Interpolation methods in the resize preprocessing method. Listed as follows:

| Method                           | Description                           | Note          |
|----------------------------------|---------------------------------------|---------------|
| nn.interp_method.tf_nearest      | tf's nearest neighbor interpolation   |               |
| nn.interp_method.tf_bilinear     | tf's bilinear interpolation           |               |
| nn.interp_method.cv2_nearest     | cv2's nearest neighbor interpolation  |               |
| nn.interp_method.cv2_bilinear    | cv2's bilinear interpolation          |               |

### interp_mode

| Mode                              | Description               | Note |
|-----------------------------------|---------------------------|------|
| nn.interp_mode.none               | No special alignment strategy |      |
| nn.interp_mode.align_corner       | Corner forced alignment   |      |
| nn.interp_mode.half_pixel         | Center alignment          |      |

## Example Program

```{attention}
(1) Affine and Resize functions are mutually exclusive and cannot be enabled simultaneously;
(2) The input format for the Shift function can only be Raw16;
(3) Pad value is configured per channel, and the number of elements in the corresponding list must equal the number of channels;
(4) When multiple functions are configured, the execution order is Crop->Shift->Resize/Affine->Pad.
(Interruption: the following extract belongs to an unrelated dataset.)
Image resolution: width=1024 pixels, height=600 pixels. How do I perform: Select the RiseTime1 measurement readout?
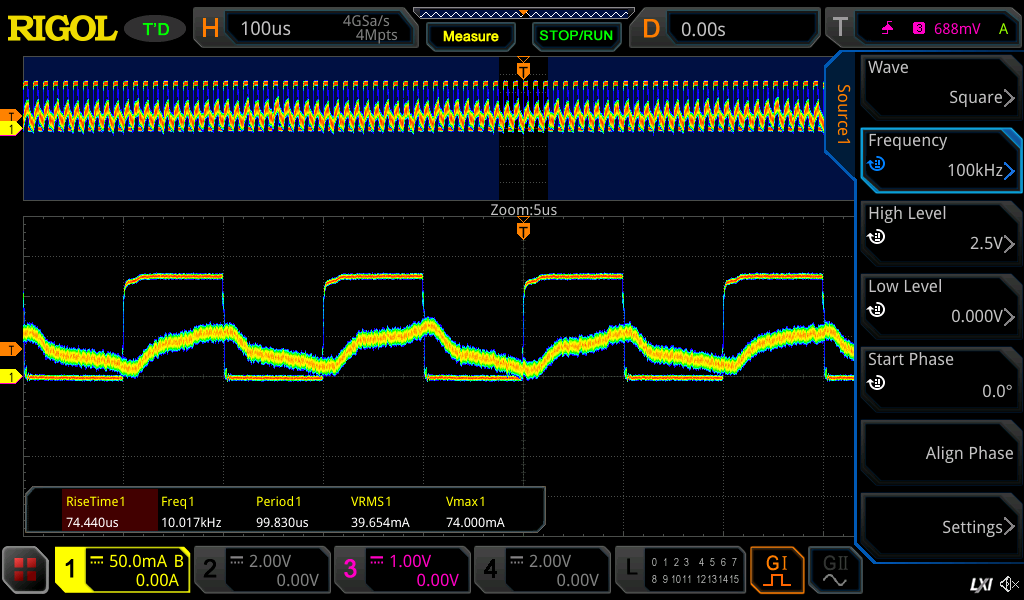[x=94, y=511]
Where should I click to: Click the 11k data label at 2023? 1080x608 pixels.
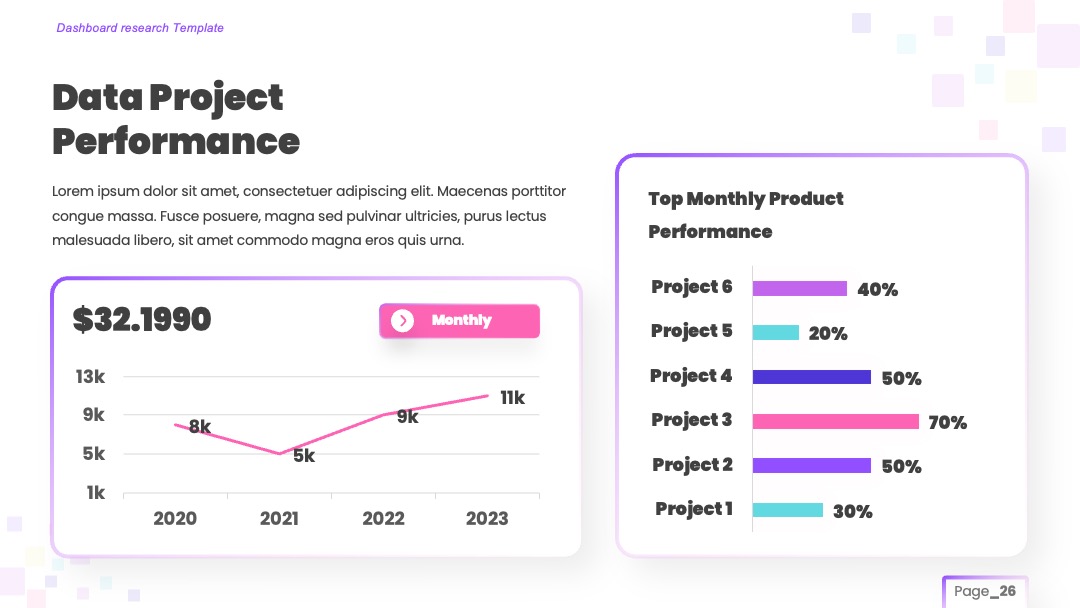(512, 398)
Ensure that configuration parameters match this order. If not, multiple Ai2d instances need to be initialized to implement the preprocessing process;
```

Below is an example program:

```python
from libs.PipeLine import PipeLine, ScopedTiming
from libs.AI2D import Ai2d
from media.media import *
import nncase_runtime as nn
import gc
import sys, os

if __name__ == "__main__":
    # Display mode, default is "hdmi", can choose "hdmi" or "lcd"
    display_mode = "hdmi"
    if display_mode == "hdmi":
        display_size = [1920, 1080]
    else:
        display_size = [800, 480]

    # Initialize PipeLine for image processing workflow
    pl = PipeLine(rgb888p_size=[512, 512], display_size=display_size, display_mode=display_mode)
    pl.create()  # Create PipeLine instance
    my_ai2d = Ai2d(debug_mode=0)  # Initialize Ai2d instance
    # Configure resize preprocessing method
    my_ai2d.resize(nn.interp_method.tf_bilinear, nn.interp_mode.half_pixel)
    # Construct preprocessing process
    my_ai2d.build([1, 3, 512, 512], [1, 3, 640, 640])
    try:
        while True:
            os.exitpoint()  # Check for exit signal
            with ScopedTiming("total", 1):
                img = pl.get_frame()  # Get current frame data
                print(img.shape)  # Original image shape is [1, 3, 512, 512]
                ai2d_output_tensor = my_ai2d.run(img)  # Execute resize preprocessing
                ai2d_output_np = ai2d_output_tensor.to_numpy()  # Type conversion
                print(ai2d_output_np.shape)  # Preprocessed shape is [1, 3, 640, 640]
                gc.collect()  # Garbage collection
    except Exception as e:
        sys.print_exception(e)  # Print exception information
    finally:
        pl.destroy()  # Destroy PipeLine instance
```

In the above code, the resize preprocessing method is defined, with a preprocessing input resolution of (512, 512) and a preprocessing output resolution of (640, 640).